Inilah yang perlu diperjelas maknanya dalam pengobatan pasien. Semoga tulisan singkat ini bisa mengubah pandangan yang salah tentang pengobatan psikiatri dan makna ketergantungan yang sering dipersepsikan tidak tepat. Semoga berguna.
Salam Sehat Jiwa

1 komentar:

  1. Dok, saya pernah ke psikiater, saat itu saya merasa sangat putus asa, cemas, dan jantung saya seperti mau copot. Sy putuskan ke psikiater karena dokter umum mengatakan saya baik2 saja.
    Saya memang memiliki masalah yg cukup menguras pikiran dan membuat saya seperti mau gila. Psikiater tsb hanya meminta saya bercerita (kali saya ingat2 banyakan dia yang cerita). Tidak ad pemeriksaan apapun pada sy. Beliau lantas meresepkan aprazolam dan sertraline pd saya. Saya konsumsi 4hari saja. Karena takut adiktif. Tapi 2hari setelah berenti, saya merasa lemas parah dan makin cemas.
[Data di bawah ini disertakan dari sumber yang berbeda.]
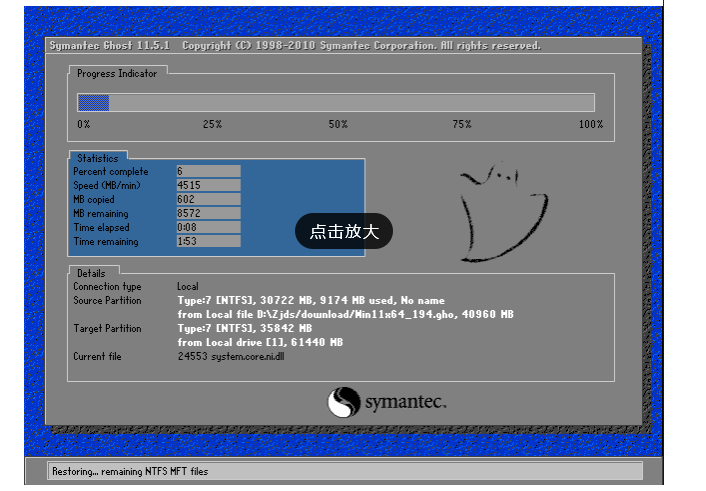Screen dimensions: 706x491
Task: Click the 点击放大 zoom overlay button
Action: [344, 231]
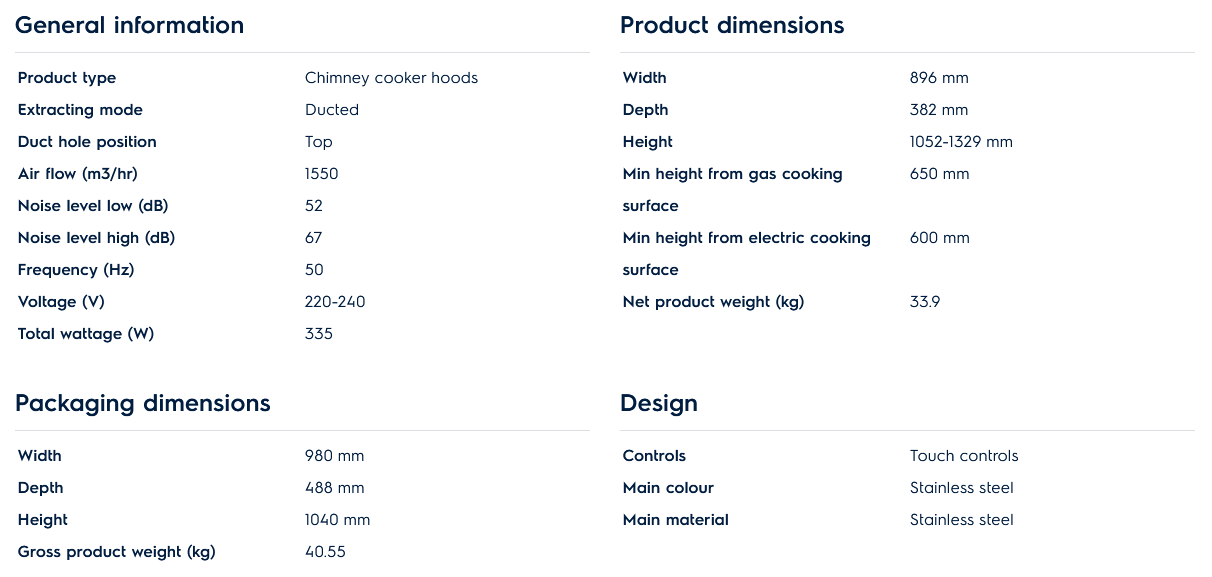The image size is (1212, 577).
Task: Select the 220-240 voltage value
Action: pyautogui.click(x=335, y=302)
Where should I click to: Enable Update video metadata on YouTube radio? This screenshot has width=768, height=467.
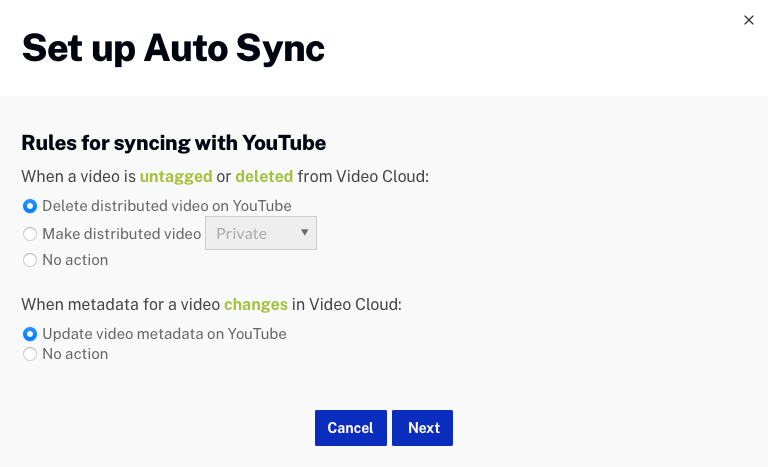[30, 334]
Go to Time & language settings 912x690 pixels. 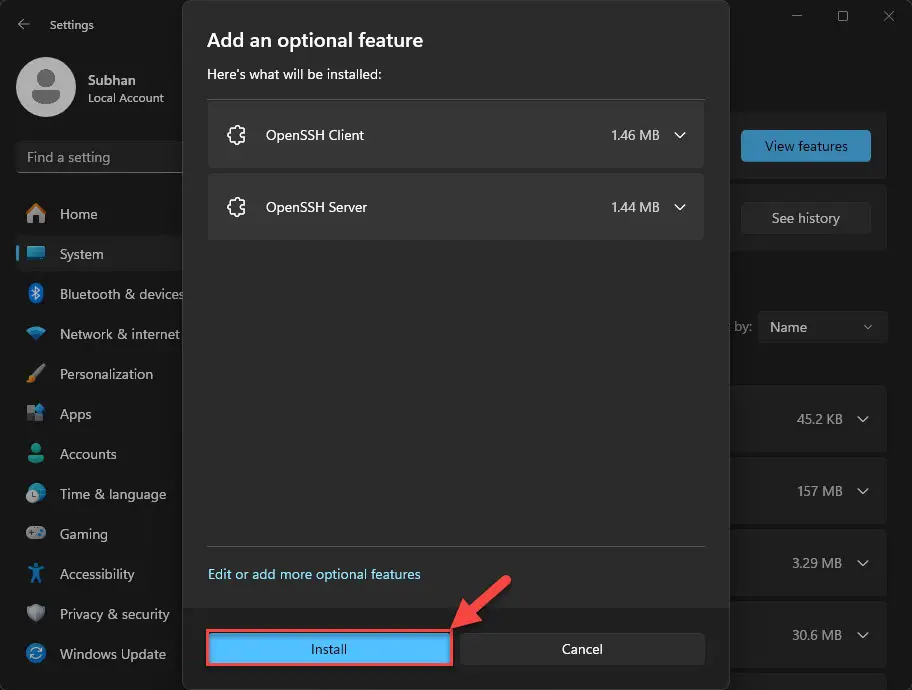tap(112, 494)
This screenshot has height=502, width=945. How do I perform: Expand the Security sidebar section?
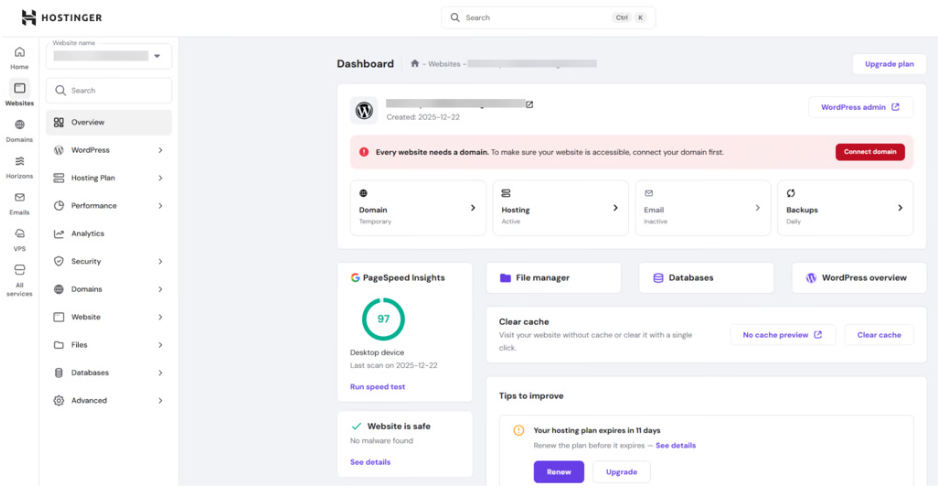click(108, 261)
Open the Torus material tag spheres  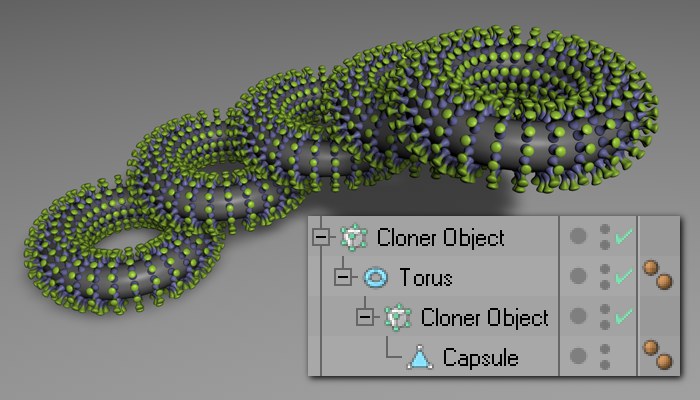click(x=658, y=275)
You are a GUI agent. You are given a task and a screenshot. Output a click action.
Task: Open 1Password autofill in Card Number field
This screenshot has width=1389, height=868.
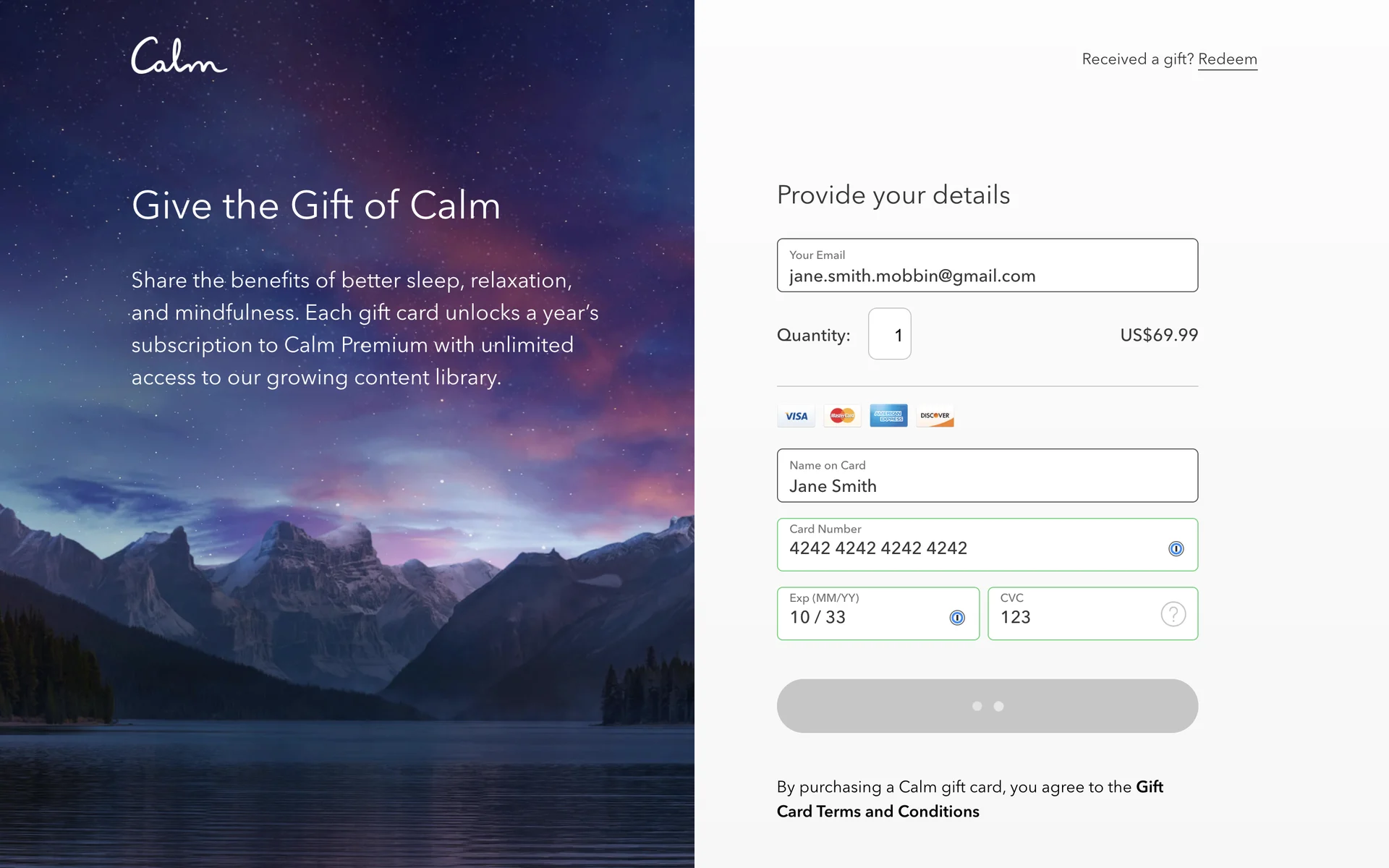(1176, 549)
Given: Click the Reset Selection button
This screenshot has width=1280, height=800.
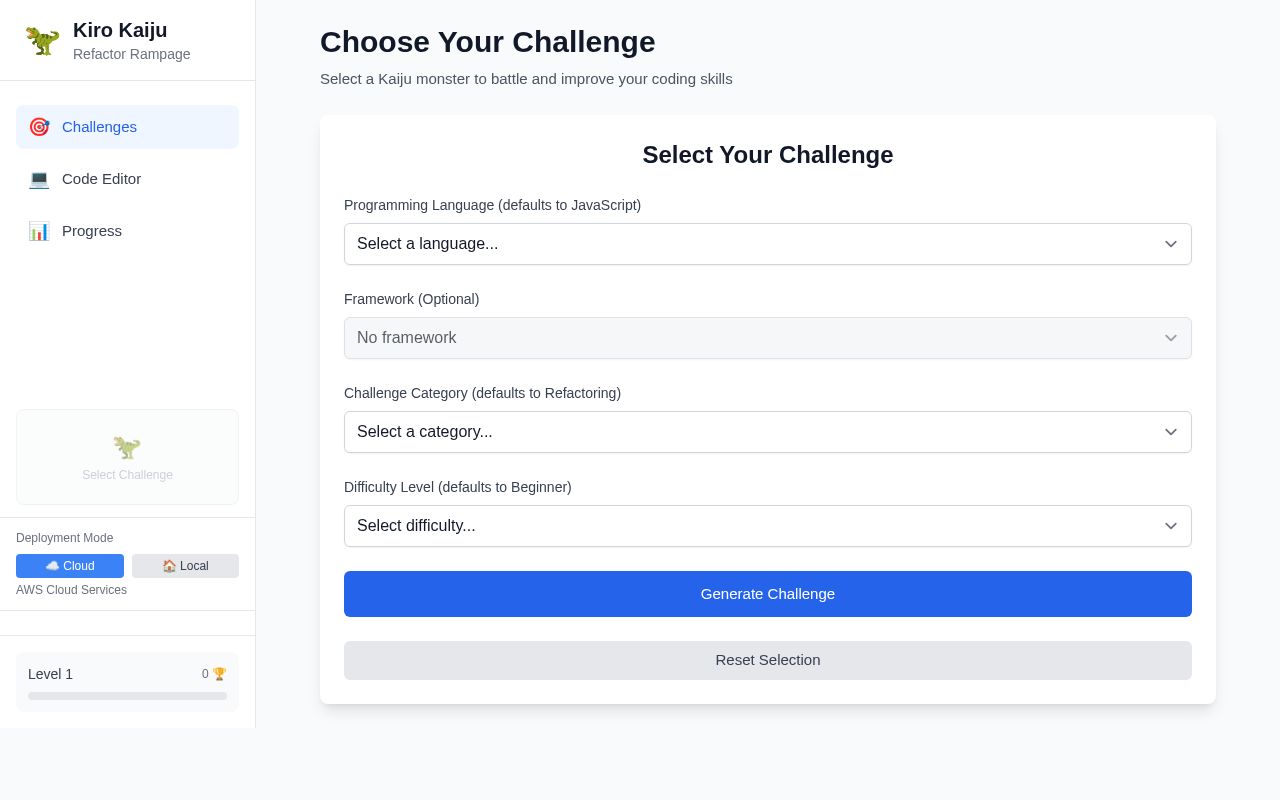Looking at the screenshot, I should coord(768,660).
    Yang ingin sy tanyakan dok,
    1. Benarkah pemeriksaan psikiatri seperti itu saja?
    2. Apakah mengkonsumsi aprazolam 0,25 mg x 2 dan 0,5 mg x 1 dalam sehari dalam wkt 4hr menimbulkan efek putus obat setelah berenti dikonsumsi? Kalo tidak mengapa saya merasa sangat lemas dan cemas ya dok?